Camino hacia mi escritorio. Hay un libro ahí, esperándome, recordándome algo importante: la lectura no es pasiva. La semana después de Navidad, mientras leía ese mismo libro, llamé a mi hermana y le dije: “Te tengo una propuesta”. La escritora hablaba de un ejercicio simple: pararte frente al espejo y decir tres frases, siempre empezando por tu nombre. Tu nombre, y luego: “Te perdono por…”. Tu nombre, y luego: “Estoy orgulloso de…”. Tu nombre, y, por último: “Te quiero y te aprecio”.

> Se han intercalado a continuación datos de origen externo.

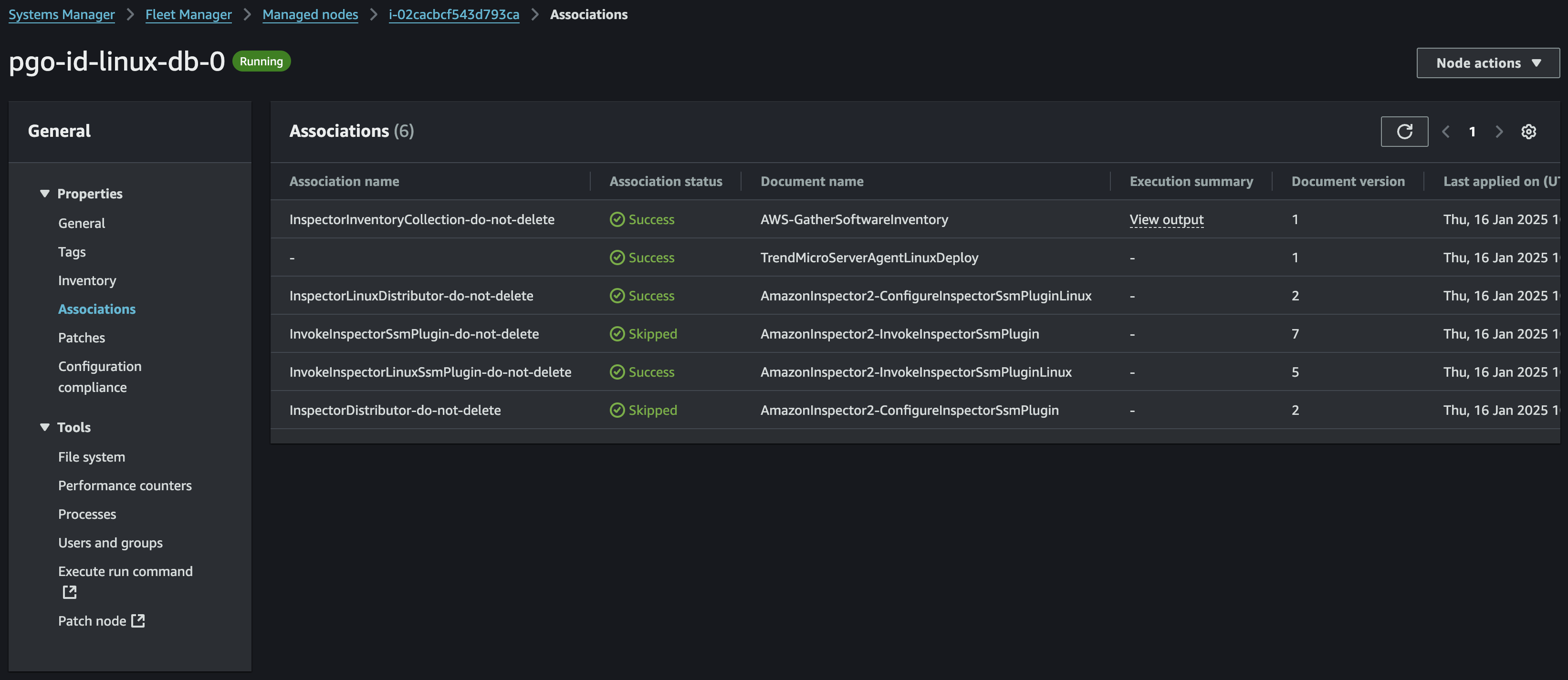The image size is (1568, 680).
Task: Select Users and groups tool
Action: [x=110, y=543]
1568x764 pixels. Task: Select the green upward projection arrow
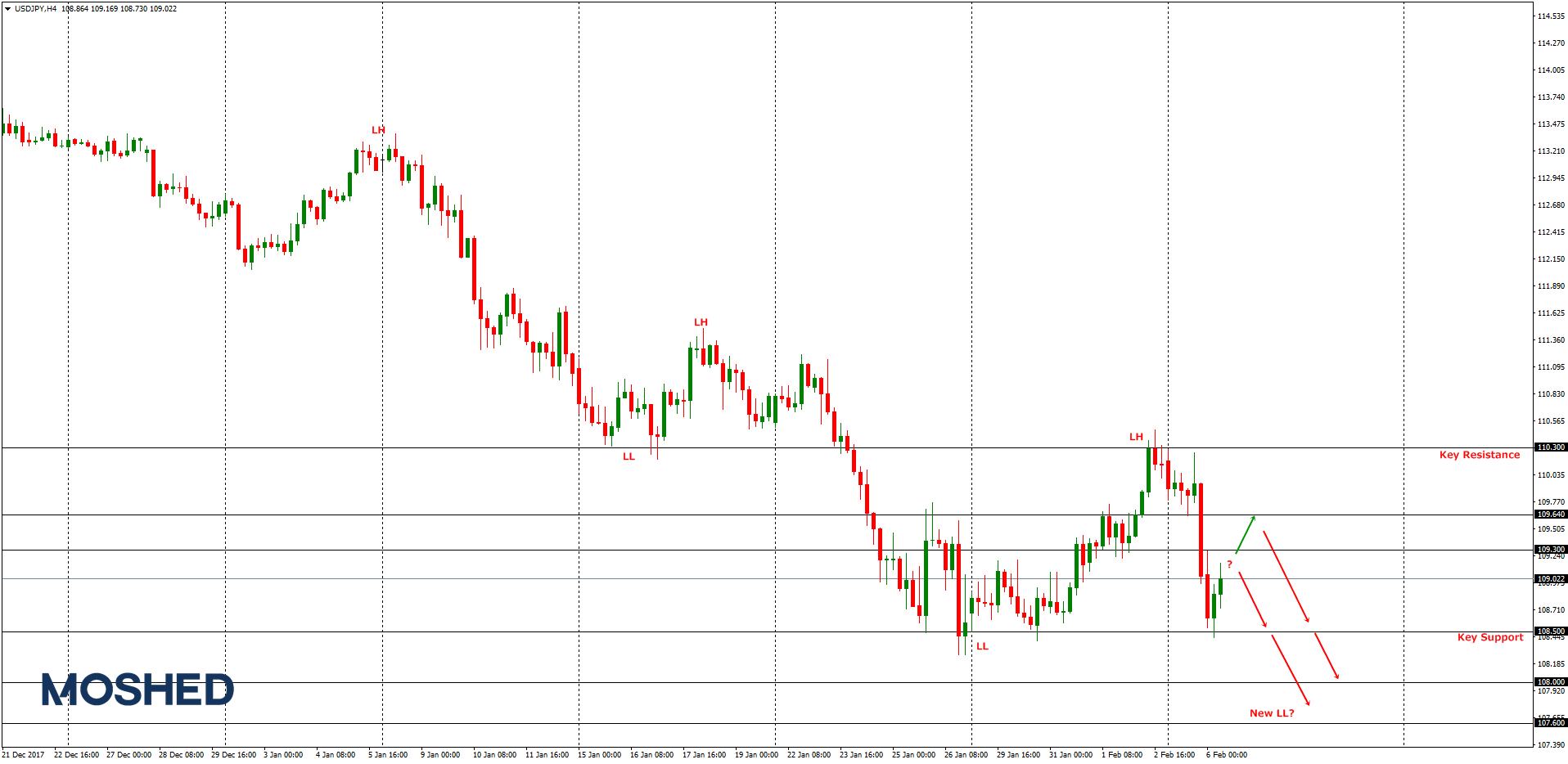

Decidimos hacerlo todos los días. No sabíamos cuánto necesitábamos escucharnos así. Fue como tomar agua y, en el primer trago, descubrir la sed que llevábamos. Sin expectativas, esta práctica empezó a tener un impacto, fortaleciendo el músculo más importante: el corazón. Durante Semana Santa, mi mamá y mi hermana menor compartieron otro concepto que habían leído: Tri Hita Karana, de la filosofía balinesa. “Las tres fuentes del bienestar”.